* _TRAVAIL À FAIRE_:
#1 Dans l'extrait choisi, quel roman de Houellebecq Oskar Roehler a-t-il porté à l'écran ?
#2 Traduisez en anglais cette phrase de l'extrait choisi : « Etant en plein dans la cible, j'ai acheté le livre lors de mon séjour à Berlin. »

++++ EXTRAIT CHOISI

Non, vous n’y êtes pas, ce n’est pas un traité new age. Je vous parlerai ici de ma dernière lecture (en allemand). « Herkunft » (Origine) du metteur en scène Oskar Roehler (connu un peu en France de par sa mise en pellicule du roman de Houellebecq « Les particules élémentaires » (2006) en le « germanisant ») Roehler retourne par ailleurs à la caméra – si je lis bien la presse allemande – puisqu’il travaille déjà à une adaptation de ce roman pas encore traduit (sous le titre « Die Quellen des Lebens – Les sources de la vie »avec, entre autres, Jürgen Vogel, Meret Becker, Moritz Bleibtreu) .
Les critiques allemands écrivent: « »Herkunft“ est un roman que devrait avoir lu tout un chacun qui veut savoir comment nous, les enfants (allemands ndlecteur) des années 50 sommes devenus ce que nous sommes aujourd’hui. » Etant en plein dans la cible, j’ai acheté le livre lors de mon séjour à Berlin. Mais je ne me suis reconnu que partiellement.

++++++++
++++ DONNÉES AFFICHÉES

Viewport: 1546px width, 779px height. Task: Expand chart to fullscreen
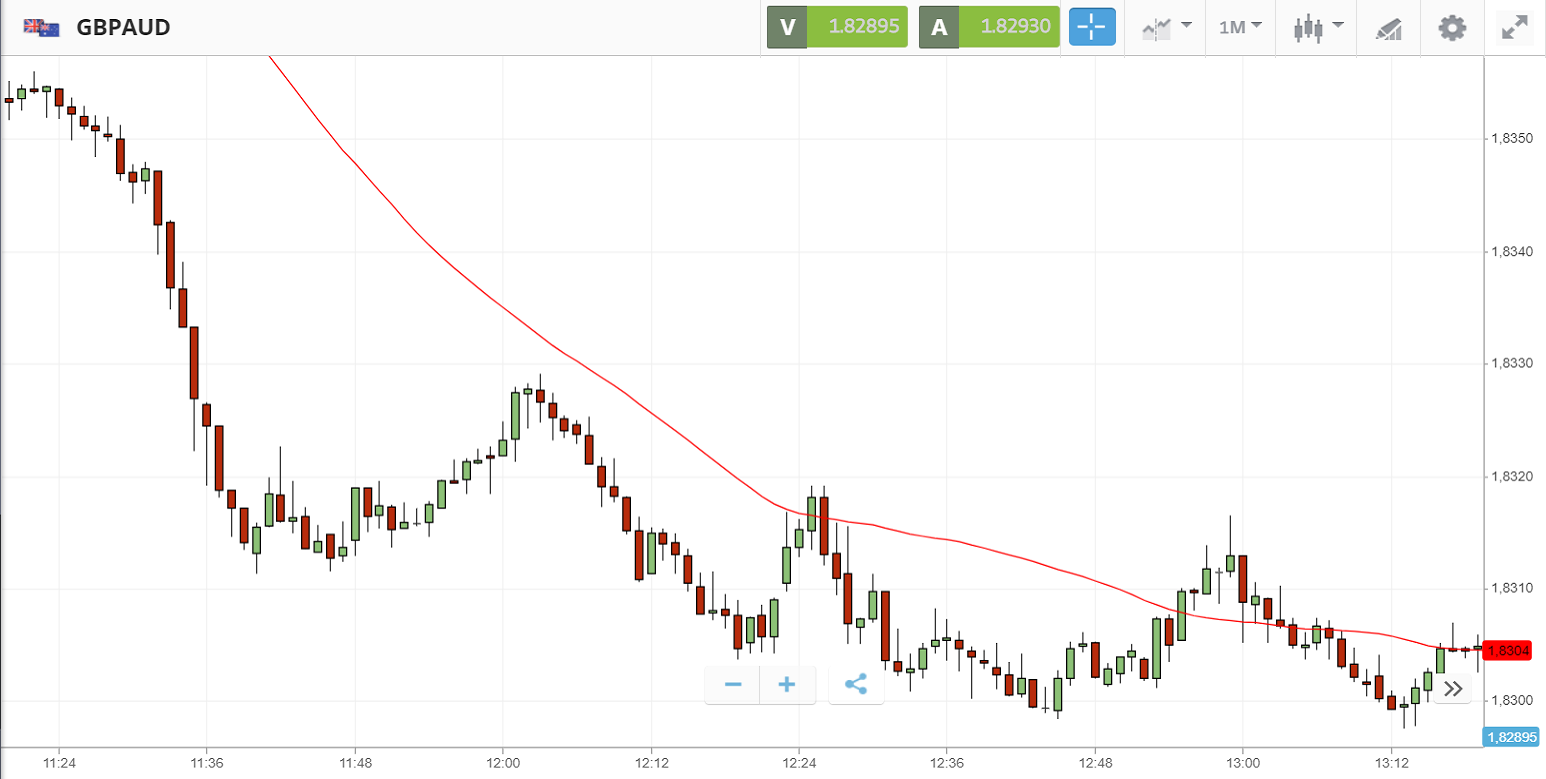click(1515, 27)
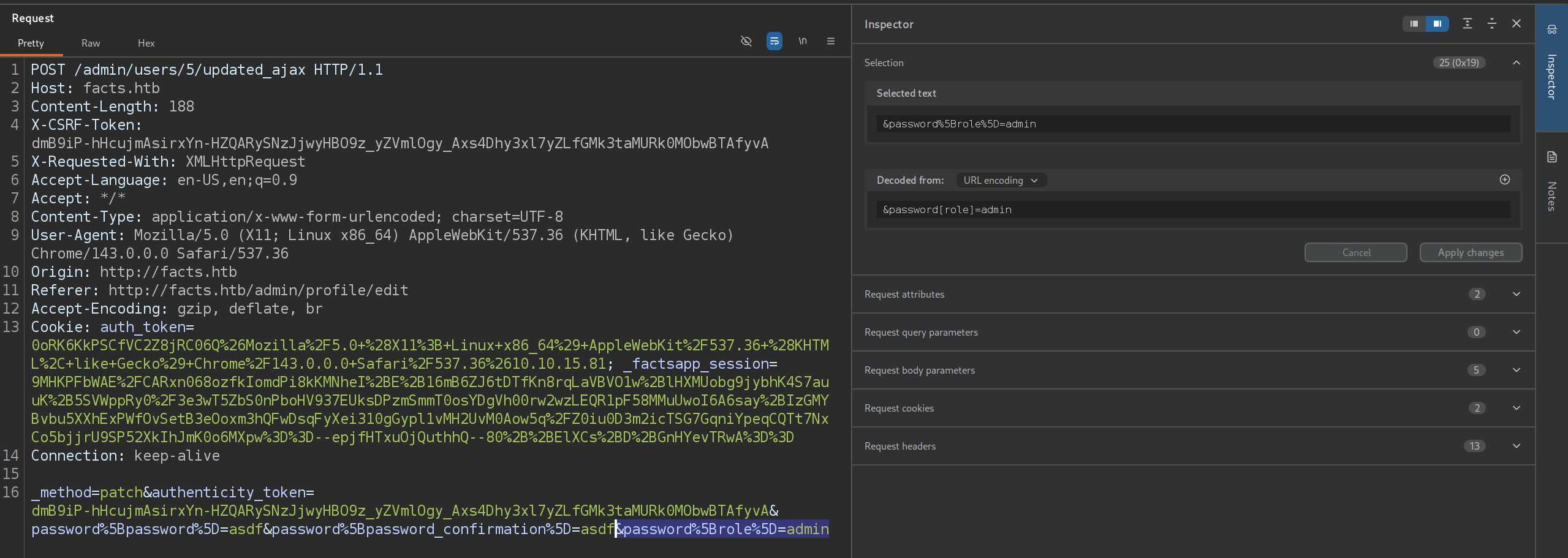Toggle the \n show newlines button
This screenshot has height=558, width=1568.
pos(802,41)
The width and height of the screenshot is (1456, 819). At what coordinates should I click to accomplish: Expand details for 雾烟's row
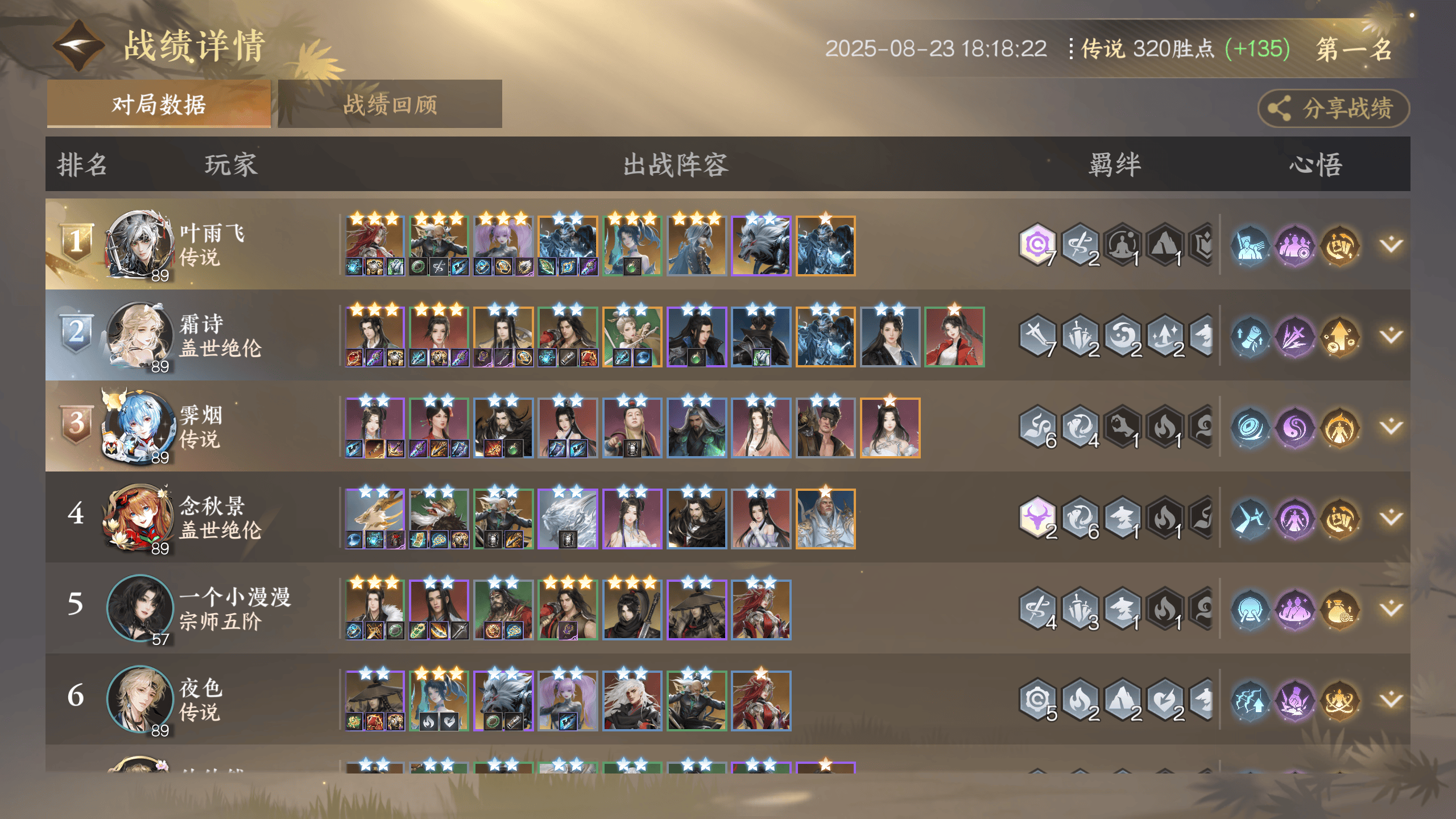pyautogui.click(x=1391, y=427)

++++++++

* _RÉPONSES DE L'EXERCICE_:
#1 « Les particules élémentaires » (2006).

#2 Being squarely in the target audience, I bought the book during my stay in Berlin.